The Death of Medusa by Sir Edward Coley Burne-Jones, Bt ARA (original) (raw)
The Death of Medusa
Sir Edward Coley Burne-Jones, Bt ARA (1833-1898)
Oil on canvas
Staatsgallerie Stuttgart
[Number 5 in the Perseus Cycle]
This picture, like other members of the series, draws upon the version of the Perseus legend that appears in William Morris's "The Doom of King Acrisius" from The Earthly Paradise. See the relevant passage below:
Her constant woeful prayer was heard at last,
For now behind her unseen Perseus passed,
And silently whirled the great sword around;
And when it fell, she fell upon the ground,
And felt no more of all her bitter pain.
But from their seats rose up with curses vain
The two immortals when they saw her fall
Headless upon the floor, and loud 'gan call
On those that came not, because far away
Their friends and kindred were upon that day.
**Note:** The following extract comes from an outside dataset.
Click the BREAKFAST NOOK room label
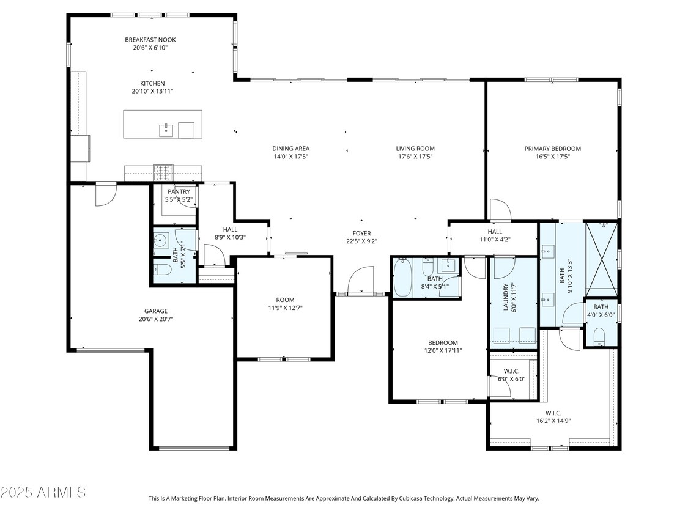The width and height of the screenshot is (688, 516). click(150, 40)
Then to and fro about the hall they ran
To find the slayer, were he God or man,
And when unseen from out the place he drew,
Upon the unhappy corpse, with wails they threw
Their wretched and immortal bodies old:
But when the one the other did behold,
Alive and hideous there before her eyes,
Such anguish for the past time would arise
Within their hearts, that the lone hall would ring
With dreadful shrieks of many an impious thing. — "The Doom of King Acrisius," I, 261-62]
Bibliography
Löcher, Kurt. Der Perseus-Zyklus von Edward Burne-Jones. Stuttgart: Staatsgallerie Stuttgart, 1973.
Morris, William. "The Doom of King Acrisius" in The Earthly Paradise. 5 vols. London: Longmans, Green, 1896.